Under Rule 12(b) of the Federal Rules of Criminal Procedure, a party may file a motion to dismiss based on "any defense, objection, or request that the court can determine without a trial of the general issue." Fed.R.Crim.P. 12(b); United States v. Shortt Accountancy Corp., 785 F.2d 1448, 1452 (9th Cir. 1986). In considering a motion to dismiss, the court is limited to the face of the indictment and must accept the facts alleged in the indictment as true. Winslow v. United States, 216 F.2d 912, 913 (9th Cir. 1955); United States v. Ruiz-Castro, 125 F. Supp. 2d 411, 413 (D. Haw. 2000). "An indictment will withstand a motion to dismiss `if it contains the elements of the charged offense in sufficient detail (1) to enable the defendant to prepare his defense; (2) to ensure him that he is being prosecuted on the basis of facts presented to the grand jury; (3) to enable him to plead double jeopardy; and (4) to inform the court of the alleged facts so that it can determine the sufficiency of the charge.'" United States v. Rosi, 27 F.3d 409, 414 (9th Cir. 1994) (quoting United States v. Berhardt, 840 F.2d 1441, 1445 (9th Cir. 1988)). A court must decide such a motion before trial "unless it finds good cause to defer a ruling." Fed.R.Crim.P. 12(d); Shortt Accountancy, 785 F.2d at 1452 (citing former Fed.R.Crim.P. 12(e)).

DISCUSSION

Daniels, Shkurkin and Washburn's ("the defendants") motion presents a novel question: can 18 U.S.C. section 894 legally reach the use of extortionate means to collect a debt where some preparation for the making of the extortionate threat occurred in the United States, but where the threat itself was made in a foreign country? Defendants argue that applying section 894 under such circumstances constitutes an impermissible extraterritorial application of the extortion statute, i.e. that this court cannot exercise jurisdiction over such conduct. In response, the government contends that this court has jurisdiction over Counts 10 and 11 because some of the overt acts that aided and abetted the delivery of the actual threat took place within this country.
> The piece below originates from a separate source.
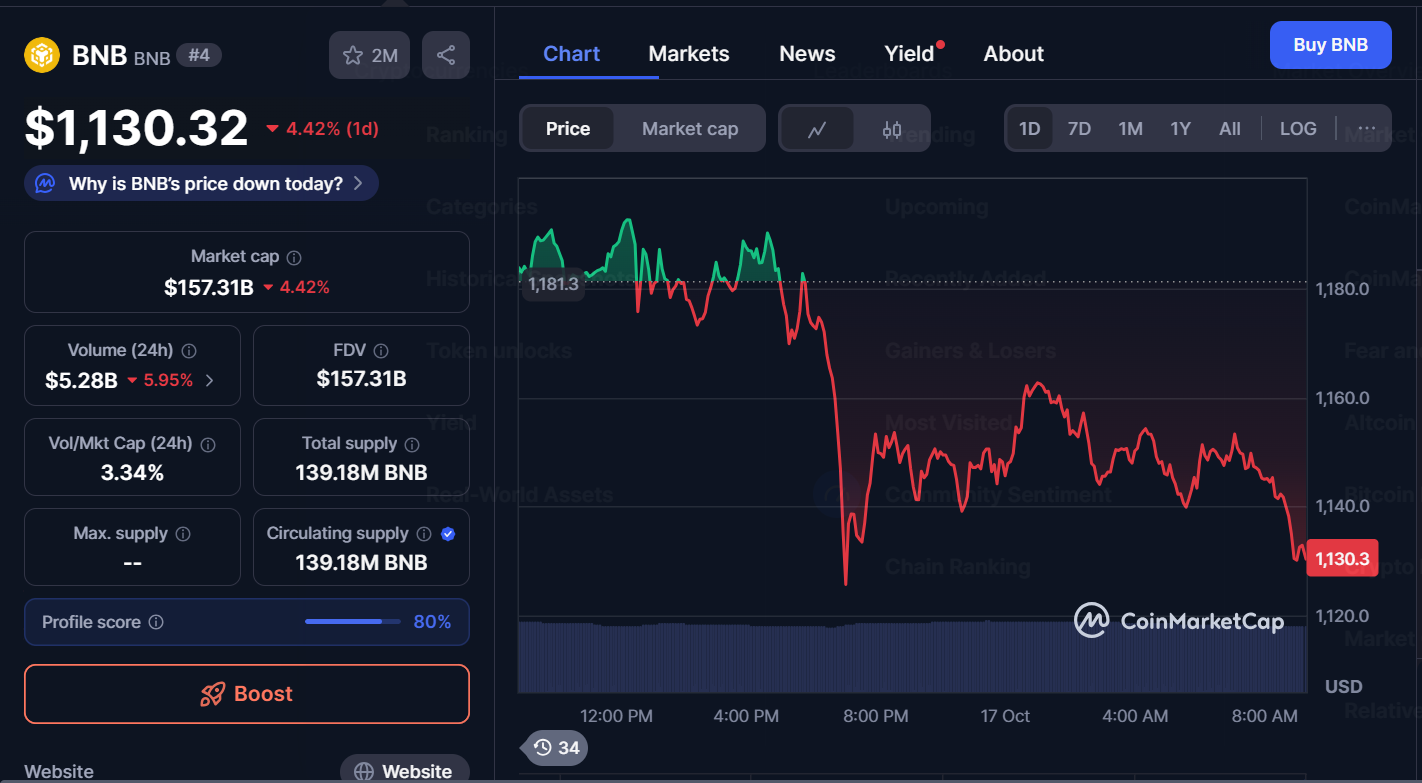
Task: Toggle the LOG scale option
Action: (x=1298, y=129)
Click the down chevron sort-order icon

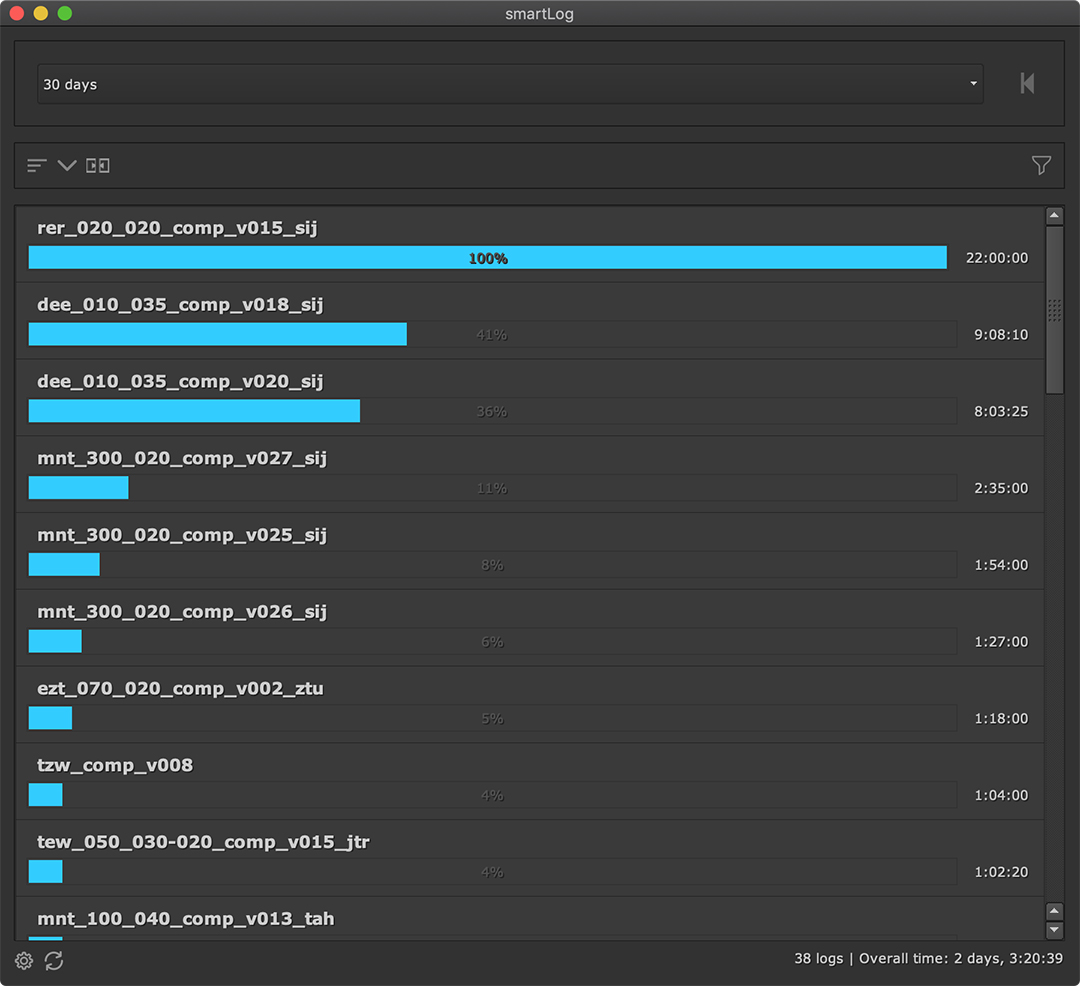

The government's argument for why the court can properly exercise jurisdiction over Counts 10 and 11 is grounded in the theory of territorial jurisdiction, which holds that a court may assert jurisdiction over a matter if the offense, or part of the offense, occurred within the United States. See United States v. Moncini, 882 F.2d 401, 403 (9th Cir. 1989). This generalized, albeit applicable, statement regarding jurisdiction raises the question, however, of whether the offense, or part of the offense, in the instant case occurred within the United States. To answer that question, it is necessary to determine what conduct constitutes a violation of section 894.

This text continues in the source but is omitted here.